YOUR OBJECTIVE: Below are records; output exactly the lines from the one with "[BWR] (14, 22)" through their final line.
─── TASK DATA
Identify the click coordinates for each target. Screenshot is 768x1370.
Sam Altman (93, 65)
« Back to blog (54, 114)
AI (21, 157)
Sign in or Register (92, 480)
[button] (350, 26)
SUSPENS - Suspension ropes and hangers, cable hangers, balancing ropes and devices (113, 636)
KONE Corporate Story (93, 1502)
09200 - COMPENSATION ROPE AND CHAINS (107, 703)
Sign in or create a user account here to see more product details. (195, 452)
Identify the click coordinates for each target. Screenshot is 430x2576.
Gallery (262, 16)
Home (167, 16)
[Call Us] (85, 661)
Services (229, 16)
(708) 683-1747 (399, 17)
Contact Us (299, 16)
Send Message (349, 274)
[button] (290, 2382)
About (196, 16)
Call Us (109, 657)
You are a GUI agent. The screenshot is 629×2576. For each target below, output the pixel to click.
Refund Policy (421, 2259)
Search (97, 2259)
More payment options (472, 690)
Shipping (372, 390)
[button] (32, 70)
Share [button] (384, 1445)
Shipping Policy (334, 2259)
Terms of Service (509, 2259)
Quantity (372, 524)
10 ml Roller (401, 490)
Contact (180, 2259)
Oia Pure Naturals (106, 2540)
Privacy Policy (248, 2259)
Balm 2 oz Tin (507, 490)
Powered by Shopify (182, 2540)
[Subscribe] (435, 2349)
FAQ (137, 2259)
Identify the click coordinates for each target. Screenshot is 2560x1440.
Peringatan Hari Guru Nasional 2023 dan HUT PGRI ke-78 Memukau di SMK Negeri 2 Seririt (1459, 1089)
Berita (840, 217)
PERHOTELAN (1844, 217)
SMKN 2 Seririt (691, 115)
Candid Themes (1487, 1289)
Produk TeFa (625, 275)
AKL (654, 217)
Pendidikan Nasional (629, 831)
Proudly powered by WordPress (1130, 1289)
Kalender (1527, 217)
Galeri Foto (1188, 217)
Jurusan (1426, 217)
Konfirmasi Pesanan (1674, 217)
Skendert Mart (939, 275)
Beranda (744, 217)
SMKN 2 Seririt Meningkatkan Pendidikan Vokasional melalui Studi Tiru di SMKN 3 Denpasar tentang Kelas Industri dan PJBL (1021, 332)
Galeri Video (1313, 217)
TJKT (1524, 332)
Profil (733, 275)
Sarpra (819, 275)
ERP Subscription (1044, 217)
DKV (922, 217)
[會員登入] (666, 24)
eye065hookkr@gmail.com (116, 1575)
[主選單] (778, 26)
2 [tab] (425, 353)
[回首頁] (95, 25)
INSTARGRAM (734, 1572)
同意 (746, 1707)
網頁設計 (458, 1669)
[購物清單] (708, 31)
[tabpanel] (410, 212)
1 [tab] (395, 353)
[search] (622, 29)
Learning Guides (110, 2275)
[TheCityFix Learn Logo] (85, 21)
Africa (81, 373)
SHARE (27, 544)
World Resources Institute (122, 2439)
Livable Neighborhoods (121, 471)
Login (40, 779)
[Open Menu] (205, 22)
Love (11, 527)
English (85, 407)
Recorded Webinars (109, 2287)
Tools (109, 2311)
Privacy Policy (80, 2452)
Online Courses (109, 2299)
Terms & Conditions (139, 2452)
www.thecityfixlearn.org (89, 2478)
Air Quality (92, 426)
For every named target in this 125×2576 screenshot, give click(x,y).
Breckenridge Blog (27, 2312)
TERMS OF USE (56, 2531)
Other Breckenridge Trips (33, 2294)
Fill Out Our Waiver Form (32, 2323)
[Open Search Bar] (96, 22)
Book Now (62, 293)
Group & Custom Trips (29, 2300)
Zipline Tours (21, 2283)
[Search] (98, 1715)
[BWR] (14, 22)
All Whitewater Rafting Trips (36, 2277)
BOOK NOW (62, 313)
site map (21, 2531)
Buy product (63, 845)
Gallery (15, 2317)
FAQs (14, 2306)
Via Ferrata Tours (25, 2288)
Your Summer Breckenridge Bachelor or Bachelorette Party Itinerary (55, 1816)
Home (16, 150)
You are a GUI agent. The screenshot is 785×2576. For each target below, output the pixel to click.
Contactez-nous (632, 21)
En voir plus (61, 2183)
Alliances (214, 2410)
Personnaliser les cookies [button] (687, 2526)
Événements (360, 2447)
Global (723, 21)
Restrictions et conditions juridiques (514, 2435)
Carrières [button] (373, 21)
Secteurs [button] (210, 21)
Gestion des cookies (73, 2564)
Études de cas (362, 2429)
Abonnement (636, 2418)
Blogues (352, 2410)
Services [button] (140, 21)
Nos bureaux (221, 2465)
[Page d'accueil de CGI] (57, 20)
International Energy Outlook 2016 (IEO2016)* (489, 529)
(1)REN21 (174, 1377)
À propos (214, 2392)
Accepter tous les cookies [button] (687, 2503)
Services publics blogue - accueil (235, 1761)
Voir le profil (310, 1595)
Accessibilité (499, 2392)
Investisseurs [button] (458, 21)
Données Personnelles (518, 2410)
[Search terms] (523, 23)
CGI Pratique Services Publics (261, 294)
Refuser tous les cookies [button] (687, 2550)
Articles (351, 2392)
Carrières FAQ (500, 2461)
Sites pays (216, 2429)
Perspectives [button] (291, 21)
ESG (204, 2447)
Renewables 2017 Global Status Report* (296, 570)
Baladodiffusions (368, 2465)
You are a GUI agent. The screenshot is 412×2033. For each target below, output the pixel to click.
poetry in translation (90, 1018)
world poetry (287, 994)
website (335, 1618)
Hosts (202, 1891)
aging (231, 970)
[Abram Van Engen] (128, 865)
──────
RESULT BELOW:
[BWR] (14, 22)
All Whitewater Rafting Trips (36, 2277)
BOOK NOW (62, 313)
site map (21, 2531)
Buy product (63, 845)
Gallery (15, 2317)
FAQs (14, 2306)
Via Ferrata Tours (25, 2288)
Your Summer Breckenridge Bachelor or Bachelorette Party Itinerary (55, 1816)
Home (16, 150)
You are a GUI agent. The screenshot is 785×2576. For each target below, output the pixel to click.
Contactez-nous (632, 21)
En voir plus (61, 2183)
Alliances (214, 2410)
Personnaliser les cookies [button] (687, 2526)
Événements (360, 2447)
Global (723, 21)
Restrictions et conditions juridiques (514, 2435)
Carrières [button] (373, 21)
Secteurs [button] (210, 21)
Gestion des cookies (73, 2564)
Études de cas (362, 2429)
Abonnement (636, 2418)
Blogues (352, 2410)
Services [button] (140, 21)
Nos bureaux (221, 2465)
[Page d'accueil de CGI] (57, 20)
International Energy Outlook 2016 (IEO2016)* (489, 529)
(1)REN21 (174, 1377)
À propos (214, 2392)
Accepter tous les cookies [button] (687, 2503)
Services publics blogue - accueil (235, 1761)
Voir le profil (310, 1595)
Accessibilité (499, 2392)
Investisseurs [button] (458, 21)
Données Personnelles (518, 2410)
[Search terms] (523, 23)
CGI Pratique Services Publics (261, 294)
Refuser tous les cookies [button] (687, 2550)
Articles (351, 2392)
Carrières FAQ (500, 2461)
Sites pays (216, 2429)
Perspectives [button] (291, 21)
ESG (204, 2447)
Renewables 2017 Global Status Report* (296, 570)
Baladodiffusions (368, 2465)
You are a GUI agent. The screenshot is 412×2033. For each target below, output the pixel to click.
poetry in translation (90, 1018)
world poetry (287, 994)
website (335, 1618)
Hosts (202, 1891)
aging (231, 970)
[Abram Van Engen] (128, 865)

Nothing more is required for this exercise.